台風19号が10月12日に上陸し、各地で被害が発生した。

気象庁によると、台風19号は、12日19時前に大型で強い勢力で伊豆半島に上陸した後、関東地方を通過し、13日未明に東北地方の東海上に抜けた。静岡県や関東甲信地方、東北地方を中心に広い範囲で記録的な大雨となった。記録的な大雨で地盤の緩んでいるところがあり、土砂災害に警戒が必要。また、これまでの記録的な大雨で水位が高くなっている河川もあり、増水や氾濫にも厳重に警戒が必要だとしている。以下に本紙「酒類飲料日報」が確認した酒類業界関係の台風19号による影響を記載する。
 
【千葉】

千葉県酒造組合によると、台風19号は台風15号ほどの被害はもたらさなかったものの、前回の被害について対処の終わっていない蔵で被害の拡大が確認されたという。今回新たに確認された被害としては、勝浦市の東灘醸造で窯場の屋根とシャッターが少し壊れた、君津市の森酒造店で窯のガスバーナーが水没したなどの被害があった。また、停電が2蔵確認されており、森酒造店と富津市の小泉酒造が15日昼時点で停電が継続している。

【東京】【神奈川】
人、建物とも被害報告無し。

【岩手】
岩手県酒造組合によると、小規模な被害はあったものの、製造に影響するほどではないとのこと。屋根がはがれた、窓が割れた、床上に浸水したなどの報告があったという。

【宮城】
宮城県酒造組合によると、被害はなかったわけではないが、製品廃棄や製造への影響は現状のところはないとのこと。
 
【福島】

福島県酒造組合によると、台風19号浸水などの水害が2~3件発生しており、詳細は調査中。製造への大きな影響はない見込み。
 
【埼玉】

比企郡小川町の松岡醸造がSNSで発信した情報によれば、社屋の一部で浸水と停電・漏電(現在は復旧)した。製造には特に影響はないという。埼玉県酒造組合によれば同社以外の被害は確認されず。

【茨城】
茨城県酒造組合によると、屋根瓦が風で飛ばされた酒蔵が3件ほどあったものの、それ以上の大きな被害の報告は特にないとのこと。

【群馬】
群馬県酒造組合によれば、雨漏りが発生した酒蔵が4社程度あるものの、それ以上の大きな被害の報告は特にないとのこと。
 
【栃木】

栃木県酒造組合によると、佐野市の第一酒造が、近隣の秋山川の堤防の決壊により蔵内外敷地全域が数十cm水没。同社Facebook ページによると、電話、FAX、インターネットは不通。他にも雨漏りで麹室に水が入り、製造延期となる酒蔵も。
 
【長野】

長野県酒造組合によると、松本市の大信州酒造では浸水はなかったものの停電のため仕込みが中止。飯山市の田中屋酒造では浸水の被害があり、同社のウェブページでは「10月23日をめどに出荷を再開する予定」としている。他にも風で壁が崩れた、屋根瓦が飛んだなどの被害があった蔵元もあるという。

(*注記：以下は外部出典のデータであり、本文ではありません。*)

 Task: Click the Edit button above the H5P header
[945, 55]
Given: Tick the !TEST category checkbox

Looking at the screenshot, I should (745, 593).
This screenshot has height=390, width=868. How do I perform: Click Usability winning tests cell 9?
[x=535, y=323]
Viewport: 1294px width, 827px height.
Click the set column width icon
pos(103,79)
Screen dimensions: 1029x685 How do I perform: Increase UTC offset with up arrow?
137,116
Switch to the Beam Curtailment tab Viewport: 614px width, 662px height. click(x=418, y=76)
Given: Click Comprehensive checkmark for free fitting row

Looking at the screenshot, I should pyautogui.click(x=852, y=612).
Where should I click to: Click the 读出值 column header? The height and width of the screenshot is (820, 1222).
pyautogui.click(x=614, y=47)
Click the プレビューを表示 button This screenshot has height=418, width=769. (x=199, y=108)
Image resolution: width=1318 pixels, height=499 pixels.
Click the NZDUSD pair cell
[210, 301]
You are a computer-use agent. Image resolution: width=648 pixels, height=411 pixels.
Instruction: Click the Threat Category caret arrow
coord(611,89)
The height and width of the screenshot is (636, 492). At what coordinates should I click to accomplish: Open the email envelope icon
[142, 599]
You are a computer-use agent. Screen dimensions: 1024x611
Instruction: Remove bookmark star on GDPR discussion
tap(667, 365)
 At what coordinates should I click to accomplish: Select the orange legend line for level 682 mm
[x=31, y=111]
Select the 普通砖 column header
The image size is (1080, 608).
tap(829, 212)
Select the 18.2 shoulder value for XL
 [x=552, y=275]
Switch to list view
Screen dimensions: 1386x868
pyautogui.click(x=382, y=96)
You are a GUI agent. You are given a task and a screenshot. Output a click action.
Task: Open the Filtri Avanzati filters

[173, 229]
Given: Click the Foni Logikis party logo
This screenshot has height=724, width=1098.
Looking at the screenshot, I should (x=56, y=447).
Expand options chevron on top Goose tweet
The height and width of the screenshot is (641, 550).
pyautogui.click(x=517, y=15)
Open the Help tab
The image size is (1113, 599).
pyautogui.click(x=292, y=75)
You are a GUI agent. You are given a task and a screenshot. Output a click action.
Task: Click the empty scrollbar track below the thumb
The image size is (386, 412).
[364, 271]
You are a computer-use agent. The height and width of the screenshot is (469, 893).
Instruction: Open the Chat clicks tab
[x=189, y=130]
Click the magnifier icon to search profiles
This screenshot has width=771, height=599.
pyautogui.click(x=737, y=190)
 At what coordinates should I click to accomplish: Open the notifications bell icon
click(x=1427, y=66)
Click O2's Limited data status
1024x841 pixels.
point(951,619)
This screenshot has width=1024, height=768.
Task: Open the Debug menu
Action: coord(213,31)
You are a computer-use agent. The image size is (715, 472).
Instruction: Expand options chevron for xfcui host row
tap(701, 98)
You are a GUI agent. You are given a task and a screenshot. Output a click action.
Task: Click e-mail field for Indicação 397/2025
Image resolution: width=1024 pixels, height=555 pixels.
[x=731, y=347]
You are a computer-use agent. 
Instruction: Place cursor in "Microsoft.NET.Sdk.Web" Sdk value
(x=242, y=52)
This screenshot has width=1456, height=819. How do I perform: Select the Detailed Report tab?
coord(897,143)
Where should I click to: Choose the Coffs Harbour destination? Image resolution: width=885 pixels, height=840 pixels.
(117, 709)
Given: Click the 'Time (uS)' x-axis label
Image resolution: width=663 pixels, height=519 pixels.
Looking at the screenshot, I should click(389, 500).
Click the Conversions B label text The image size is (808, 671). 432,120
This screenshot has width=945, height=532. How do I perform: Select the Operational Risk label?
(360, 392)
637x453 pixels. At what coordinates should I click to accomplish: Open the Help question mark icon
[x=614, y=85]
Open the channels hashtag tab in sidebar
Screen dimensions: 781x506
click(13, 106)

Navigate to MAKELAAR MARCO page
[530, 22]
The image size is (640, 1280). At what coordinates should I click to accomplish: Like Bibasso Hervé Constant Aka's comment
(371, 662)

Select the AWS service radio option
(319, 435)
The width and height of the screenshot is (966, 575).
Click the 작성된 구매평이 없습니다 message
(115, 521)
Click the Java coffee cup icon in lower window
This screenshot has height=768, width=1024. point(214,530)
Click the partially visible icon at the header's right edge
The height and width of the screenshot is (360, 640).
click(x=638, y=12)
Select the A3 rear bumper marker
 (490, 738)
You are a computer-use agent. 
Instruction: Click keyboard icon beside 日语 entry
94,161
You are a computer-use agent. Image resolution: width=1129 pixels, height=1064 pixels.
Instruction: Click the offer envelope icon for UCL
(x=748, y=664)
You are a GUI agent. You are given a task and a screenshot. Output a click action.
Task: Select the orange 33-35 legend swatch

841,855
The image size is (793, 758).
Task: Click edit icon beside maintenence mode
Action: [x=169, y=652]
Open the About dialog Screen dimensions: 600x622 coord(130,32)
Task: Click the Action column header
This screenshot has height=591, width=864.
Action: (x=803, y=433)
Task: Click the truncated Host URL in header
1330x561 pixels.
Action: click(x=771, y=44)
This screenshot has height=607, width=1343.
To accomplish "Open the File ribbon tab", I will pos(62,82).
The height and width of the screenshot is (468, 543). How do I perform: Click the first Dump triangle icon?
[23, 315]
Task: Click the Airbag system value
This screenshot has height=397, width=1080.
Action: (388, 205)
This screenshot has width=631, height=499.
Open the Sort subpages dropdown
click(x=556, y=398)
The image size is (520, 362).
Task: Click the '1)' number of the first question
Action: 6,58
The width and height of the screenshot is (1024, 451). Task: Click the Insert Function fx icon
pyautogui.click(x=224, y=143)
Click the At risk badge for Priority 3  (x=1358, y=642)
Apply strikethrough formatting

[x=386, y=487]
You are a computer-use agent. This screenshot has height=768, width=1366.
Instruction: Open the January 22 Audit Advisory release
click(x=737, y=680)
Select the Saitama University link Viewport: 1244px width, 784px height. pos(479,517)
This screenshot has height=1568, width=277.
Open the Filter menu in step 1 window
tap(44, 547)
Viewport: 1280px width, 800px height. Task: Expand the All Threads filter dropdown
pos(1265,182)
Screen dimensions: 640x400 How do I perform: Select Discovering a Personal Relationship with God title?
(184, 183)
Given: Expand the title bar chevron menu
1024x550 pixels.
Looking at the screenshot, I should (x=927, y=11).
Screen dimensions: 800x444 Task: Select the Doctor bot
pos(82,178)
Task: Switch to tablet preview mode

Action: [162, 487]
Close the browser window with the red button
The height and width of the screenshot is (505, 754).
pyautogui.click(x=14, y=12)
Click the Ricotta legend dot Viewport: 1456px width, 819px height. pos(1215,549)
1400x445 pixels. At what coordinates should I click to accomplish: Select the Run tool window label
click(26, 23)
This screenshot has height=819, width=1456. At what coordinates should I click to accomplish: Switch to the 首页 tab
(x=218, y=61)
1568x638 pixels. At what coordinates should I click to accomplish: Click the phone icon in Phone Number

日本洋酒酒造組合によると、ワイナリーでは大きな被害は確認されていないという。

【新潟】
新潟県酒造組合によると、東蒲原郡阿賀町の麒麟山酒造では清酒の貯蔵庫が浸水したほか、西蒲原郡弥彦村の弥彦酒造では屋根の一部が損壊し雨漏りが発生。梱包用の段ボールが濡れるなどの被害があったという。

【中間流通】
〈国分〉

人的被害はなし。長野のセンターで一部床下浸水し、駐車場とプラットフォームまで到達するも、商品に被害はなかった。エリアによっては仕入先・得意先の被害はあり、配送に混乱が出ている。
 
〈日本酒類販売(日酒販)〉

人的被害はなし。水戸の子会社含めて拠点、事業所ともに被害なし(停電もなし)。仕入先からの商品仕入は12日の配送を休止して14日、ないし15日にスライドした。ビール4社は拠点の問題はないので出荷可能だが、道路状況で遅延も起こりうるとしている。得意先への商品配送の状況は、首都圏業務用は、12日は閉店が多く動いていない。受注については通常の3連休明けと変わらない。首都圏ドラッグストアでは、飲料水が通常の倍近くの出荷となっている。あるドラッグストアのセンターでは飲料水の入荷が多いので、酒の入荷を急遽ストップさせている。水戸エリアでは、水戸北インター周辺の水没で常陸大宮、那珂などに行く道路が寸断され、通れる道路が限られるため、渋滞を起こしている箇所が何カ所ある。